A configuration-driven approach to organizing complex solver compositions via YAML-based registration, enabling systematic benchmarking across multiple models, datasets, and reasoning strategies without code changes.

Description

Solver Configuration Patterns provide a declarative, code-free mechanism for defining and composing evaluation solvers. Rather than writing Python code for each combination of model, reasoning strategy, and dataset, researchers specify solver configurations in YAML files that are registered with the evaluation framework. This separation of configuration from implementation enables rapid experimentation and systematic benchmarking.

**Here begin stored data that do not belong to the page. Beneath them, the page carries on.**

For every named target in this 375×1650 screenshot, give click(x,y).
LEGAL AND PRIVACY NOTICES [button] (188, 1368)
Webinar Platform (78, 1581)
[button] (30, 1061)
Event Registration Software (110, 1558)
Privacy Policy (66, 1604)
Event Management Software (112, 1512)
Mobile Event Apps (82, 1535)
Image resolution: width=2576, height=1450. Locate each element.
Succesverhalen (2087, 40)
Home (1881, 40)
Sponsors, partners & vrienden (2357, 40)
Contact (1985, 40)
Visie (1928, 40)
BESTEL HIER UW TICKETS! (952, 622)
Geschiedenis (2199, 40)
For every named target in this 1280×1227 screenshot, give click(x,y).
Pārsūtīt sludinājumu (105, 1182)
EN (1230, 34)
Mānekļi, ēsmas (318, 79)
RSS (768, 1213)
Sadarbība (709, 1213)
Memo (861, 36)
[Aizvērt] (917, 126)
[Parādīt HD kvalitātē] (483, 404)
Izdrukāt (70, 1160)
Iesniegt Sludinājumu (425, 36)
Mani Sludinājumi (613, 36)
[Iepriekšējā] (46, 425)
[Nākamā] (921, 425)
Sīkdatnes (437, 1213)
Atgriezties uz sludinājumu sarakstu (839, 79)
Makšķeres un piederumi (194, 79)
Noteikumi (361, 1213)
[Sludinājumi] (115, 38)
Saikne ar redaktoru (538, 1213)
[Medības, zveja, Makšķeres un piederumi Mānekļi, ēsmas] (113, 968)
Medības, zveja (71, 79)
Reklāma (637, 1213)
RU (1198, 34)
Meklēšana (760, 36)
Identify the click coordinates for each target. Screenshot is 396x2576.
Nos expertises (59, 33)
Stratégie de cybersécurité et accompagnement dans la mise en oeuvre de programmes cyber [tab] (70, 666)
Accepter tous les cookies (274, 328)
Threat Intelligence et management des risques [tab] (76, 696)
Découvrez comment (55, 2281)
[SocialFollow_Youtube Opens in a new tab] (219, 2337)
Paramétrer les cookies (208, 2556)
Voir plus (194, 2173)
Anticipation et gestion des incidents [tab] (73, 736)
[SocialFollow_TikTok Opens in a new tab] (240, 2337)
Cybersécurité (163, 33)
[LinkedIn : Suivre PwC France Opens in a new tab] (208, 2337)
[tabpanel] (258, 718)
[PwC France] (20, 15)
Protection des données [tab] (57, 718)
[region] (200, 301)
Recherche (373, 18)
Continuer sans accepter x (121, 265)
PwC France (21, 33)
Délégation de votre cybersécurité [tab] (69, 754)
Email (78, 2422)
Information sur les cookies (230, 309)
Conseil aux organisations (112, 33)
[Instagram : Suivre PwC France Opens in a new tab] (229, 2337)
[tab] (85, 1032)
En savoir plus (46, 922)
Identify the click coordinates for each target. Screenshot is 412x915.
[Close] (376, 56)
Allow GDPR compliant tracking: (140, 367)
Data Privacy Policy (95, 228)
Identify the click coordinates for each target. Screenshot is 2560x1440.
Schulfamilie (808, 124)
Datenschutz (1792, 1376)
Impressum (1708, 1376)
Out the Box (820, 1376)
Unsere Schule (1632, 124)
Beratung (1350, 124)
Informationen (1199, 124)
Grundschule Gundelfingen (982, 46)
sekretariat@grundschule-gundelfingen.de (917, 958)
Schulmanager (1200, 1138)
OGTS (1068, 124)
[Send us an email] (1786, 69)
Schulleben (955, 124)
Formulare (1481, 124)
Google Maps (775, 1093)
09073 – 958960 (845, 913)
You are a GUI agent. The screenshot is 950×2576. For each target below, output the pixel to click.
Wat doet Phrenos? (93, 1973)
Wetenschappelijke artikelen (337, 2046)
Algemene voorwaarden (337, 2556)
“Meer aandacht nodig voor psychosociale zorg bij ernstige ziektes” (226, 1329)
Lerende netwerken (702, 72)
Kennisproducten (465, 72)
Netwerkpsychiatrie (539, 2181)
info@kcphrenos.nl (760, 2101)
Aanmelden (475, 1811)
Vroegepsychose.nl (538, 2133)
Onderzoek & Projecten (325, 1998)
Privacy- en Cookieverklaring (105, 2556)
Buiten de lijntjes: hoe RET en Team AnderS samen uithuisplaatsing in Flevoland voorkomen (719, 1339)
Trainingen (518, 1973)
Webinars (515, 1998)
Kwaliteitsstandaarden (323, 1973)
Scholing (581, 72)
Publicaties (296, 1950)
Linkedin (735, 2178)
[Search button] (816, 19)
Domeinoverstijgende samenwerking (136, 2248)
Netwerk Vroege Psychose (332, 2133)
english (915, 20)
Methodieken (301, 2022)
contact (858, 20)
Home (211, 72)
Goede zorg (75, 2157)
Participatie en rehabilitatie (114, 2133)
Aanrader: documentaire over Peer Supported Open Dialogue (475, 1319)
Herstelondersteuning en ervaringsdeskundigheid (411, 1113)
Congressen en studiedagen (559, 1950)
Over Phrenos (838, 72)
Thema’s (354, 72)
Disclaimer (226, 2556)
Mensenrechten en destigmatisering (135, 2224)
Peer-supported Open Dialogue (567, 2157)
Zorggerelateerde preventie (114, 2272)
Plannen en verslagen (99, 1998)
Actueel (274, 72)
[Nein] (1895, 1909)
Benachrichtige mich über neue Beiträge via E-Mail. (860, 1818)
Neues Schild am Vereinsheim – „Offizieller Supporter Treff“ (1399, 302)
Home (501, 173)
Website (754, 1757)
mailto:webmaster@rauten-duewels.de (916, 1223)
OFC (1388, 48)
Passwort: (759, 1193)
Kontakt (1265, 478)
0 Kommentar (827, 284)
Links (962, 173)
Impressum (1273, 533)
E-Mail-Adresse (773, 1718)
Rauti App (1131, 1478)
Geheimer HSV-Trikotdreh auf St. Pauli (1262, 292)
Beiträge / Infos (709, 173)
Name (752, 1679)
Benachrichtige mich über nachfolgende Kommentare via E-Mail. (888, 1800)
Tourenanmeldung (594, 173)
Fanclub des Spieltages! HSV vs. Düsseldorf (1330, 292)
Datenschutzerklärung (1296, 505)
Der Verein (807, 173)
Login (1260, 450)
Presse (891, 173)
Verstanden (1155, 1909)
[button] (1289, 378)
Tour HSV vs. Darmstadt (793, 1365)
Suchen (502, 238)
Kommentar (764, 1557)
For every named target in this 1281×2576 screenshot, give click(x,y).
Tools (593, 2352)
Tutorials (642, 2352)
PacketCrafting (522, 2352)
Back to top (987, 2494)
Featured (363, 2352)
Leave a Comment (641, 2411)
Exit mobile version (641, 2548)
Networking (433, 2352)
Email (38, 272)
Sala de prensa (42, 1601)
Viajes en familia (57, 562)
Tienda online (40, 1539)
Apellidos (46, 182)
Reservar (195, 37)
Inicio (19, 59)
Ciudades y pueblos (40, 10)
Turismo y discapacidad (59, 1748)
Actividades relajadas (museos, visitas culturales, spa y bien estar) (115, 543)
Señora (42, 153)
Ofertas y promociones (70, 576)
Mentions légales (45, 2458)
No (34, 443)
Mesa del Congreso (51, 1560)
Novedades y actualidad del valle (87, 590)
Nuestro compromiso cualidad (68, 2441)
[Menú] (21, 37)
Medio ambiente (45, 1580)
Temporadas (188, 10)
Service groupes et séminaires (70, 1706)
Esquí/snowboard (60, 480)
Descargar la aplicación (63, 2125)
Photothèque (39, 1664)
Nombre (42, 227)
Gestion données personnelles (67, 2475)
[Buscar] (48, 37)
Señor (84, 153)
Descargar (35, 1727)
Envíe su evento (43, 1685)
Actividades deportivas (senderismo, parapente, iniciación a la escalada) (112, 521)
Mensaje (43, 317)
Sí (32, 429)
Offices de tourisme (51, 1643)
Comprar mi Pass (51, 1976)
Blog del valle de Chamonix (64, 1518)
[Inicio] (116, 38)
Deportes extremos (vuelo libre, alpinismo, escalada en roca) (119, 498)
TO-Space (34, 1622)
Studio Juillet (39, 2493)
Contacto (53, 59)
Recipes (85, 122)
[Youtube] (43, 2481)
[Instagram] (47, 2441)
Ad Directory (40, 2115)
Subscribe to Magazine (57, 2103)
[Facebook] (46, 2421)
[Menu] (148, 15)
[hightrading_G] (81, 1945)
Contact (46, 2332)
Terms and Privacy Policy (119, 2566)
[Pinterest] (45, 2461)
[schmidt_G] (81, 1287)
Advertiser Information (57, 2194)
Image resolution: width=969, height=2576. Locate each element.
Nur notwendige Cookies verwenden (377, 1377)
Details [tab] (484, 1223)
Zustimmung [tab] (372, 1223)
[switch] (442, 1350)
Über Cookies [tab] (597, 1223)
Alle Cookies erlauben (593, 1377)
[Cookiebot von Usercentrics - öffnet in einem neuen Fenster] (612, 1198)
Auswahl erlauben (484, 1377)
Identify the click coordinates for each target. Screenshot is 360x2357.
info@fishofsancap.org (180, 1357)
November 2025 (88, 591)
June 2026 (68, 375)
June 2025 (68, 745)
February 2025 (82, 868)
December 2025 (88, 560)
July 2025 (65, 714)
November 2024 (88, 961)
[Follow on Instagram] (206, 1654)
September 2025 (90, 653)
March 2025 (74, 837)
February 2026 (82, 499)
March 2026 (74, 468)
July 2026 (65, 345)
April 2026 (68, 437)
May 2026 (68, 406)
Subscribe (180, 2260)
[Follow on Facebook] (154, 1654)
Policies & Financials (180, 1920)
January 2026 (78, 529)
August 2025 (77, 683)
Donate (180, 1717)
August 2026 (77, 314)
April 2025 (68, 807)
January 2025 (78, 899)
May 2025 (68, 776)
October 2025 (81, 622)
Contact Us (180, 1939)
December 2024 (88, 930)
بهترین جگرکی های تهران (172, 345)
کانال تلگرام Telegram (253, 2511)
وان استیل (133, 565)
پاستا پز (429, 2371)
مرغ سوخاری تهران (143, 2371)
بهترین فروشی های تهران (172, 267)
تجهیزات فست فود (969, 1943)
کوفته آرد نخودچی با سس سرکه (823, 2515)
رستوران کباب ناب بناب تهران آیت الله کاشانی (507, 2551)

The YAML configuration system supports nested solver composition, where complex solver behaviours are built by layering simpler components:

  • Simple solvers directly call a language model with the prompt and return the response. These form the base layer of any composition.
  • Chain-of-thought (CoT) solvers compose two inner solvers: a reasoning solver that generates step-by-step thinking, and an extraction solver that reads the reasoning and produces a concise final answer.
  • HHH-wrapped solvers add alignment context around an inner solver, conditioning completion models to produce well-behaved responses.
  • Self-consistency solvers run the same prompt through a solver multiple times and aggregate the results (e.g., by majority vote) to produce a more reliable answer.

Each solver in the composition tree can have its own model-specific parameters, including temperature, maximum token count, and model identifier. This enables configurations like using GPT-4 for reasoning but a faster model for answer extraction, or using high temperature for self-consistency sampling but low temperature for final extraction.

A key pattern is systematic variation: a single YAML file can define solver variants for every combination of model and dataset. For example, a Theory of Mind benchmark configuration might define:

  • GPT-4 direct, GPT-4 CoT, GPT-4 HHH for each of three ToM task types.
  • GPT-3.5 direct, GPT-3.5 CoT, GPT-3.5 HHH for the same task types.
  • Base model (davinci) with HHH wrapping for each task type.

This combinatorial coverage ensures that every model-strategy-dataset combination is evaluated, enabling controlled comparisons where only one variable changes at a time.

Another important pattern is valid_answers constraints, which restrict the solver's output to a predefined set of acceptable answers. For multiple-choice tasks, this ensures the solver produces one of the valid option labels (e.g., "A", "B", "C", "D") rather than free-form text, improving evaluation reliability.

Usage

Apply solver configuration patterns in the following scenarios:

  • Systematic benchmarking across multiple models, reasoning strategies, and datasets.
  • Ablation studies that isolate the effect of a single component (e.g., does CoT help on this task?).
  • Reproducible evaluation where the exact configuration can be shared, versioned, and re-run.
  • Team collaboration where different researchers define solver variants without modifying shared code.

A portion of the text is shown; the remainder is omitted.